Transformative Effect Checklist — The availability of videotex services was predicted to lead to a number of changes in home life, business, and politics. Let’s look at some of those predictions:

  • The home would double as a place of employment: Check. Work-from-home has become an accepted part of American business practice. Although the number of teleworkers was not staggering at the turn of the century, the numbers have been steadily rising every year: by 2010, according to one recent survey, 20 to 30 million people work occasionally from home, and 15 to 20 million are so-called “road warriors.” Businesses and government offices now regularly offer some form of work-from-home support.

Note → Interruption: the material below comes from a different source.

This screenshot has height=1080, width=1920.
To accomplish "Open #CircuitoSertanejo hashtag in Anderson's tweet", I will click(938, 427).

  • Home-based shopping: The report saw this as permitting consumers to control manufacturing directly. While that sort of supply-chain control has not yet become common, despite sites like Etsy and the first hints of products created by 3D printing, shopping via the Internet has, indeed, transformed the retail landscape dramatically, thanks to Amazon, eBay, and countless small retailers. Half a check.

  • A shift away from workplace and school socialization and toward electronic interaction: While people haven’t abandoned work and school as opportunities for social interaction, Facebook, Twitter, text messaging, and the plethora of socially enabled apps on mobile devices earn this prediction a great big check.

  • The emergence of a new profession of information brokers and gatekeepers: These have emerged in all sorts of guises and forms, ranging from search engine optimization specialists to information aggregators and data-miners. If you look at a site such as Career Builder, for example, you can see that “information broker” is not only a job category but a big one. So, again, check.

  • The fragmenting of the two-party political system: The report predicted that “[v]ideotex might mean the end of the two-party system, as networks of voters band together to support a variety of slates — maybe hundreds of them.” As things turned out, the two-party system in the United States not only endures but has become increasingly entrenched and polarized. On the other hand, grass-roots movements that make use of information technology to organize, raise funds, and effect change have become a very real, and increasingly vibrant part of the political landscape. This one gets a partial check.

If We’d Only Known — I’m sure, at the time of its publication, that there were those who saw the National Science Foundation’s report as a waste of government money, but, if so, it was an uncannily accurate waste of money. Those who happened to read it, pay attention to it, and develop a long-term business or career strategy based upon its predictions, would have been in a good position to benefit as the changes it predicted largely came to pass.

Sadly, though, it said nothing about flying cars. Aren’t we supposed to have those now?